Despite a major paradigm shift in radiotherapy planning and delivery over the past three decades with continuing refinements, radiation-induced lung damage (RILD) remains a major dose limiting toxicity in patients receiving thoracic irradiations. Our current understanding of the biological processes involved in RILD which includes DNA damage, inflammation, senescence and fibrosis, is based on clinical observations and experimental studies in mouse models using conventional radiation exposures.
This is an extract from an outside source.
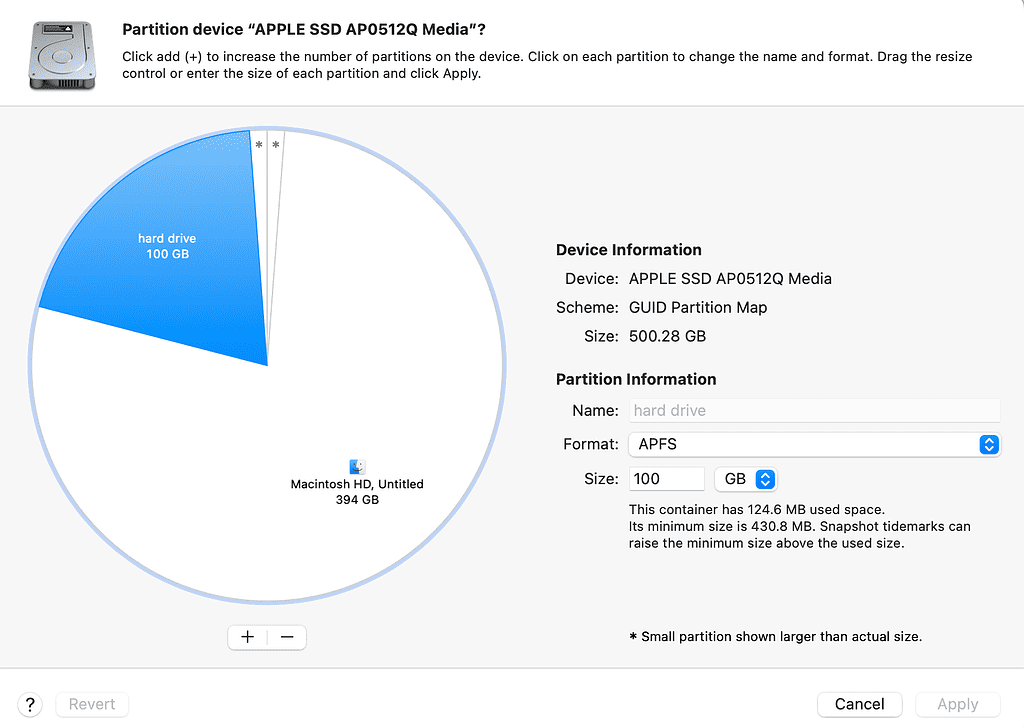
Task: Click the "APPLE SSD AP0512Q Media" device value
Action: pyautogui.click(x=730, y=278)
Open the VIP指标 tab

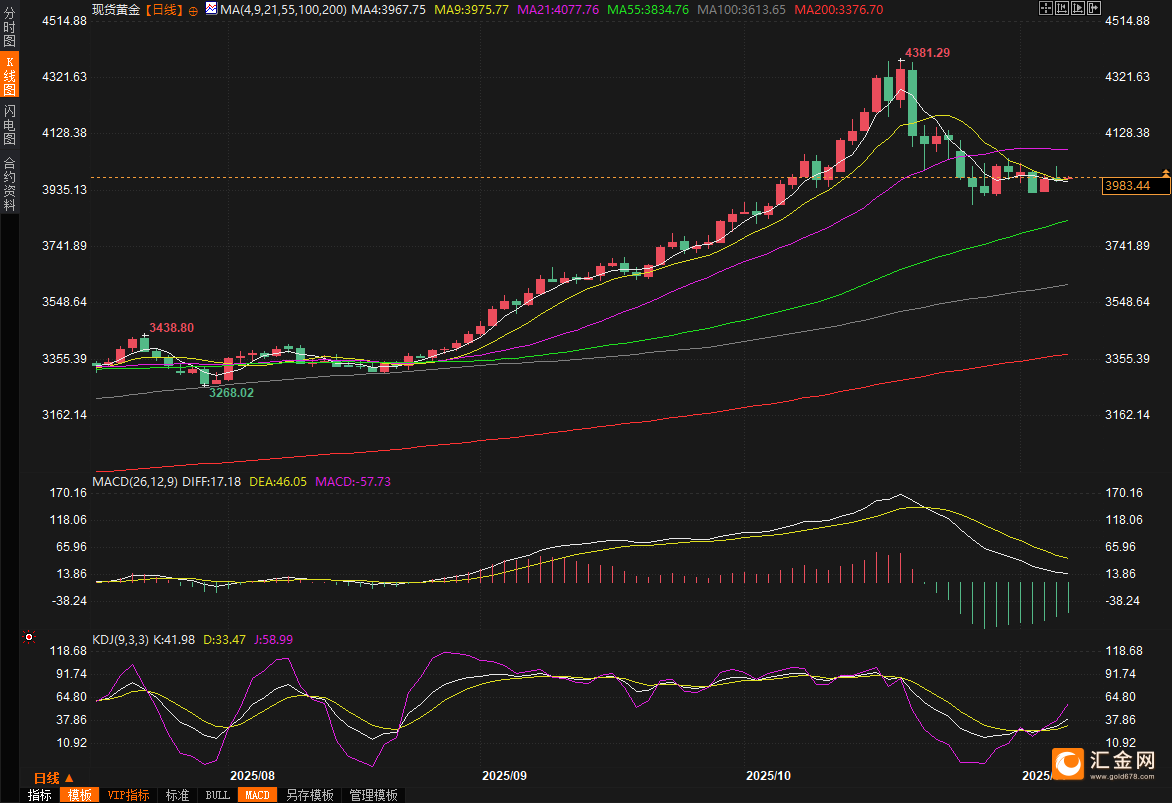[x=128, y=795]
Whilst these studies have provided vital information on the pulmonary radiation response, the current implementation of small animal irradiators is enabling refinements in the precision and accuracy of dose delivery to mice which can be applied to studies of RILD. This review presents the current landscape of preclinical studies in RILD using small animal irradiators and highlights the challenges and opportunities for the further development of this emerging technology in the study of normal tissue damage in the lung.

Figure 1.

Generalised schema of sequential inflammatory and fibrotic driven changes in the mouse lung following irradiation. Dependent on strain, mice may show some or all of these toxicities following exposure to ionising radiation. Based on Travis et al.

Figure 2.

A- Representative CBCT (coronal and axial section) with outlined target (healthy lung), organs at risk (oesophagus and heart) and isocentre. B- Representative dose volume histograms of the lungs, heart and oesophagus for a prescription dose of 20 Gy delivered using a small animal irradiator targeting a 30% sub volume of the lung (panel i); WTI (panel ii). The significant dosimetric advantage of small animal irradiators is highlighted with the critical OARs receiving minimal dose compared to WTI where the OARs receive most of the prescribed dose. CBCT, cone beam CT; OARs, organs at risk; WTI, whole thorax irradiation.